◆ DATA FOR THE TASK:
------------------------------------------------------------

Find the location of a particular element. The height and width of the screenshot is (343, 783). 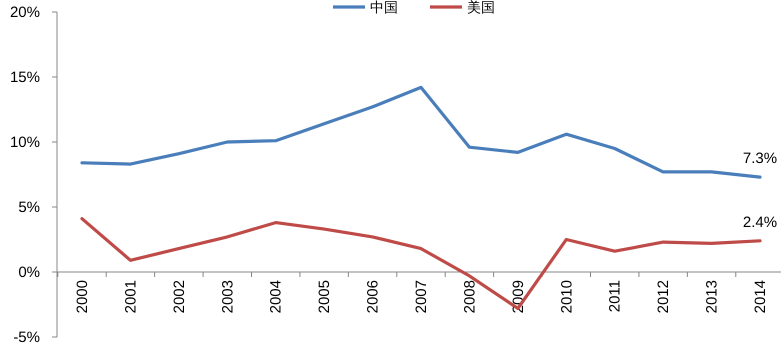

y-tick-label: 0% is located at coordinates (29, 272).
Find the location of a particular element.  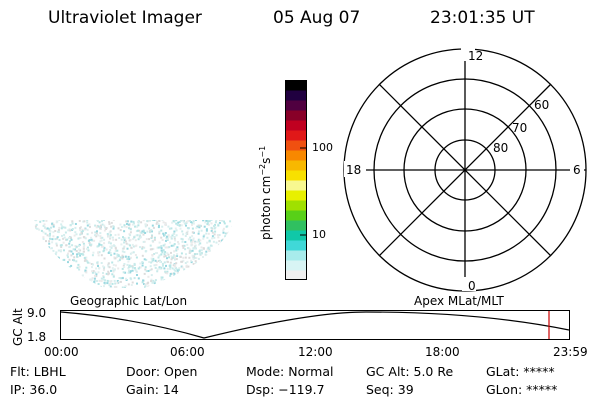

altitude-curve is located at coordinates (315, 325).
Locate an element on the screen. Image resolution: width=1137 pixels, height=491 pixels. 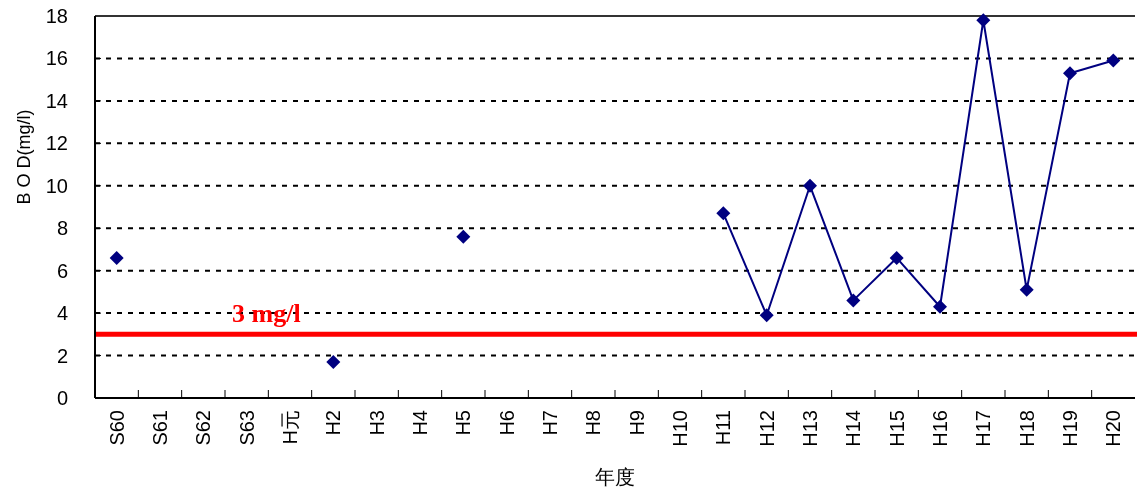
y-tick-label: 10 is located at coordinates (56, 186).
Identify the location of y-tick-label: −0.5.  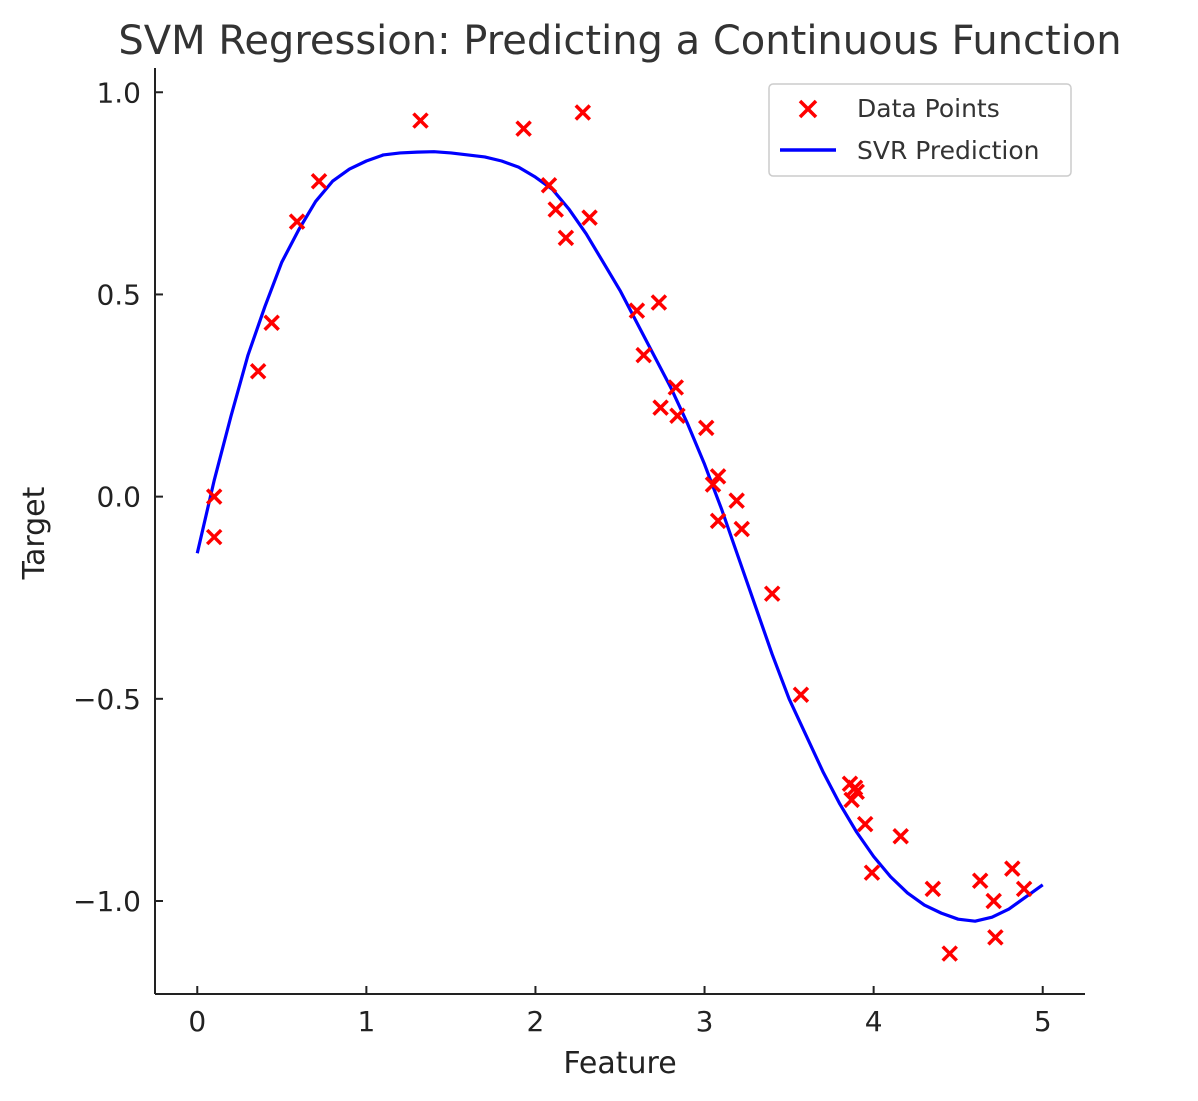
(107, 700).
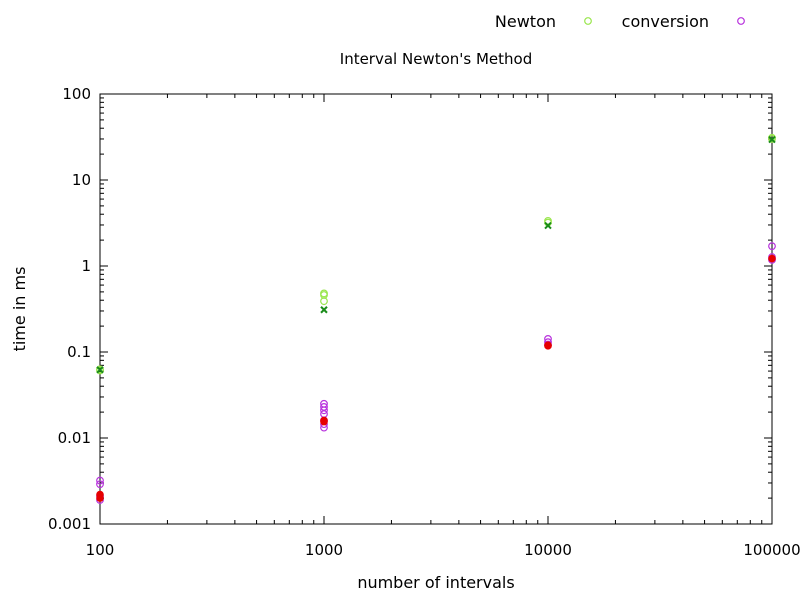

------------------------------------------------------------

◆ WORK INSTRUCTIONS: Repeat all of the items above with each "location" replaced by "position" and nothing else changed. Leave out the pictures.

◆ RESPONSE BOX:
Find the position of a particular element. The height and width of the screenshot is (343, 783). 

y-tick-label: 0% is located at coordinates (29, 272).
Find the position of a particular element.  

altitude-curve is located at coordinates (315, 325).
Locate an element on the screen. Image resolution: width=1137 pixels, height=491 pixels. 
y-tick-label: 10 is located at coordinates (56, 186).
Identify the position of y-tick-label: −0.5.  
(107, 700).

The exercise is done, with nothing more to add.